取り組む作業:
下の映画評のうち、「原作の小説は作者の震災体験か」から「える場面の描写はありえない。」までのすべてを一字一句変えずに書き出してください。
+++ 提示された文章
なにか秘密があってそれを岸井がたどっていくかのような紹介もあるが、そんな隠されたものもない。浜辺は震災の犠牲者で、それを受け入れられないが生活と時間にいやおうなく流されていく岸井の身辺と心象をえがいたのがこの作品だ。

 

原作の小説は作者の震災体験から生まれたもので、帯にも使われた「惨死を超える力をください。どうかどうか、それで人の魂は砕けないのだと信じさせてくれるものをください。」との一節にすべてが凝縮されている。死生を問う物語だともいえる。そこに迫らなければ映画化する意味がない。

 

おかしな売りかたをされるのは、監督に技術や才能はあっても想がないからだ。それがあらわになるのは終盤で、フェイク・ドキュメンタリーとか視点を変えた同じ場面のくりかえしとかアニメの使用とか今世紀よく使われた技法が効果をもたない。才気がむしろ物語の真実性をそこなっている。ことに浜辺が最後を迎える場面の描写はありえない。

 

浜辺は世が世なら細雪の雪子を演じているところだが、もうそんな時代ではなくなってしまった。

いまのところアニメ原作映画が主で、よくできた児童映画の約束のネバーランドと狂乱学芸会の賭ケグルイが代表作のままだ。岸井ゆきの東宝小公主などでないおかげで、なんでも演じられそうだ。
++++++
+++ 提示データ
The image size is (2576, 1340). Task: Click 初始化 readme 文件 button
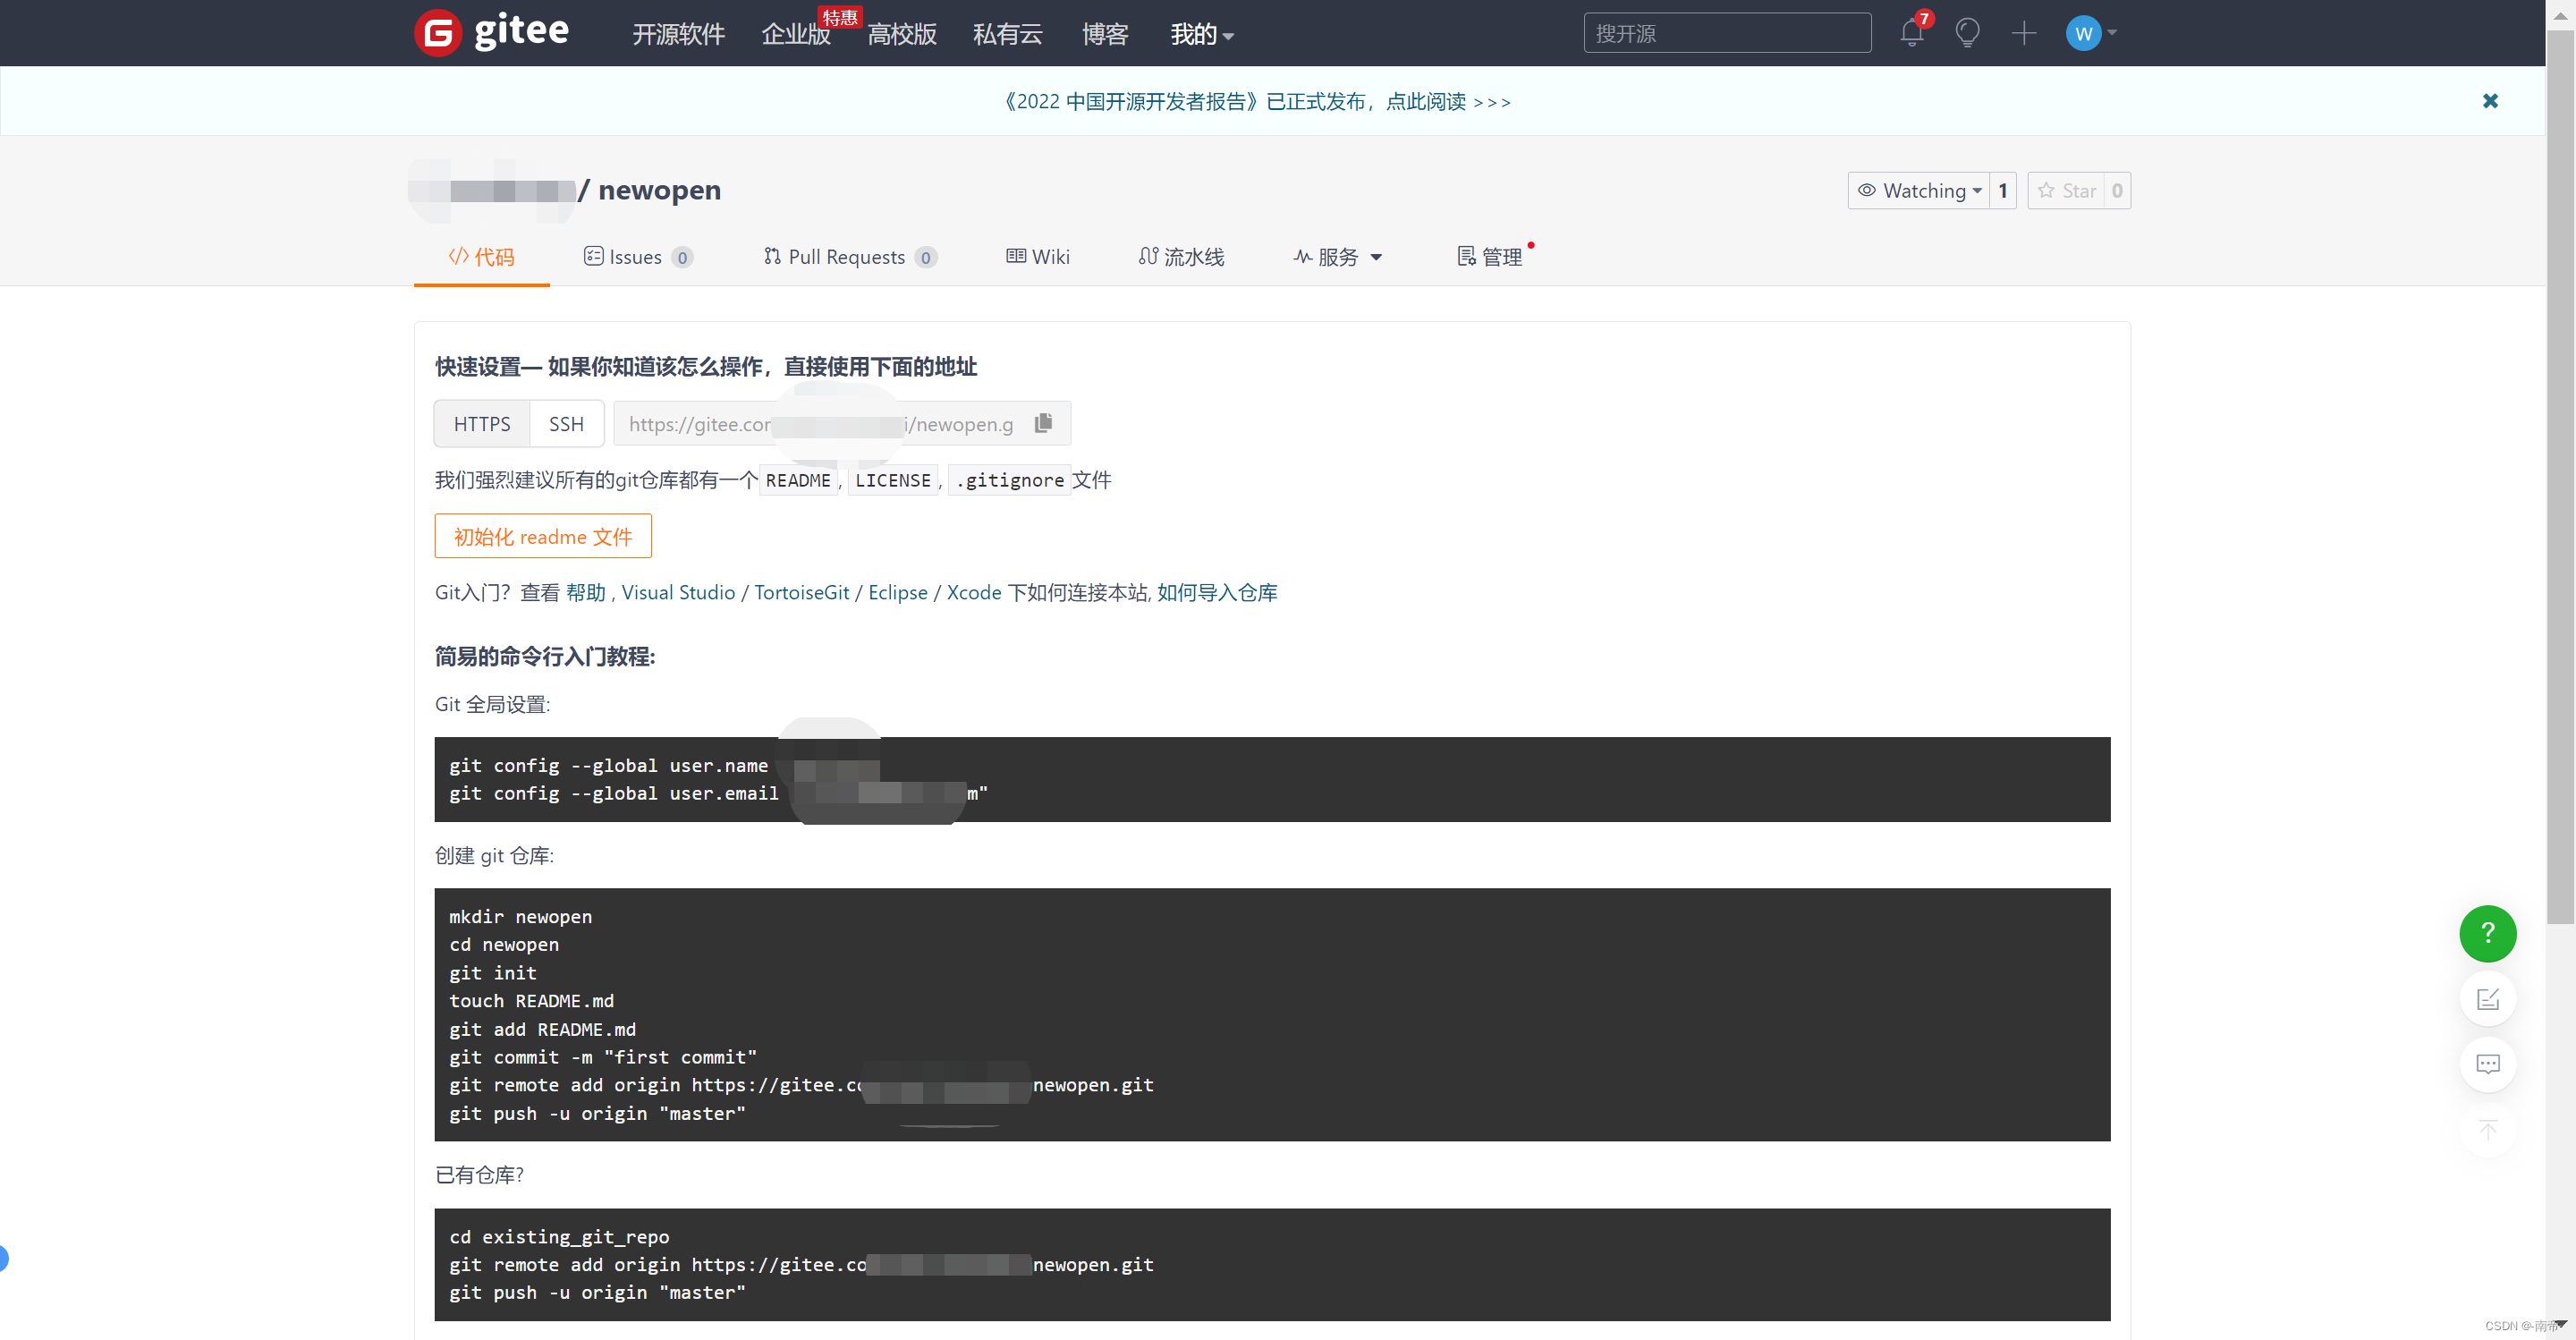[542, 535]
++++++
回答:
原作の小説は作者の震災体験から生まれたもので、帯にも使われた「惨死を超える力をください。どうかどうか、それで人の魂は砕けないのだと信じさせてくれるものをください。」との一節にすべてが凝縮されている。死生を問う物語だともいえる。そこに迫らなければ映画化する意味がない。

 

おかしな売りかたをされるのは、監督に技術や才能はあっても想がないからだ。それがあらわになるのは終盤で、フェイク・ドキュメンタリーとか視点を変えた同じ場面のくりかえしとかアニメの使用とか今世紀よく使われた技法が効果をもたない。才気がむしろ物語の真実性をそこなっている。ことに浜辺が最後を迎える場面の描写はありえない。